Records to process:
● ● ● ● ●

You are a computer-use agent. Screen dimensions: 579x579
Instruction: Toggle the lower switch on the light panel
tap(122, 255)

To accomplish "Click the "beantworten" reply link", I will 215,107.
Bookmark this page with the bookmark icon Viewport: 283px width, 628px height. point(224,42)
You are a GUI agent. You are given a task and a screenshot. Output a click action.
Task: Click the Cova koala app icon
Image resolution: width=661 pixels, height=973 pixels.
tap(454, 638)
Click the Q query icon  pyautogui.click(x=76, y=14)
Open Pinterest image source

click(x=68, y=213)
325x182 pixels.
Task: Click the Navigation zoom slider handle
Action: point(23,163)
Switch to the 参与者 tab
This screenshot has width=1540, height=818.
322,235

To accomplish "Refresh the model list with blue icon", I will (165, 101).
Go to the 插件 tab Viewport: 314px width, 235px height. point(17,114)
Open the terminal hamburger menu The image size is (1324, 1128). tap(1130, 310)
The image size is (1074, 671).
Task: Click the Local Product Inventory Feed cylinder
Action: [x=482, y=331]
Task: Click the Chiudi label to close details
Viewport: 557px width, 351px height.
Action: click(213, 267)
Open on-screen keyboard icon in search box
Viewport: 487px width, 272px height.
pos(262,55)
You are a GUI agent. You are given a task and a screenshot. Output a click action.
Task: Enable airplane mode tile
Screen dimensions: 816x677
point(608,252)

● ● ● ● ●

Direction:
Format the lines above as a numbered list, omitting the blank lines.

Task output:
1. You are a computer-use agent. Screen dimensions: 579x579
2. Instruction: Toggle the lower switch on the light panel
3. tap(122, 255)
4. To accomplish "Click the "beantworten" reply link", I will 215,107.
5. Bookmark this page with the bookmark icon Viewport: 283px width, 628px height. point(224,42)
6. You are a GUI agent. You are given a task and a screenshot. Output a click action.
7. Task: Click the Cova koala app icon
8. Image resolution: width=661 pixels, height=973 pixels.
9. tap(454, 638)
10. Click the Q query icon  pyautogui.click(x=76, y=14)
11. Open Pinterest image source
12. click(x=68, y=213)
13. 325x182 pixels.
14. Task: Click the Navigation zoom slider handle
15. Action: point(23,163)
16. Switch to the 参与者 tab
17. This screenshot has width=1540, height=818.
18. 322,235
19. To accomplish "Refresh the model list with blue icon", I will (165, 101).
20. Go to the 插件 tab Viewport: 314px width, 235px height. point(17,114)
21. Open the terminal hamburger menu The image size is (1324, 1128). tap(1130, 310)
22. The image size is (1074, 671).
23. Task: Click the Local Product Inventory Feed cylinder
24. Action: [x=482, y=331]
25. Task: Click the Chiudi label to close details
26. Viewport: 557px width, 351px height.
27. Action: click(213, 267)
28. Open on-screen keyboard icon in search box
29. Viewport: 487px width, 272px height.
30. pos(262,55)
31. You are a GUI agent. You are given a task and a screenshot. Output a click action.
32. Task: Enable airplane mode tile
33. Screen dimensions: 816x677
34. point(608,252)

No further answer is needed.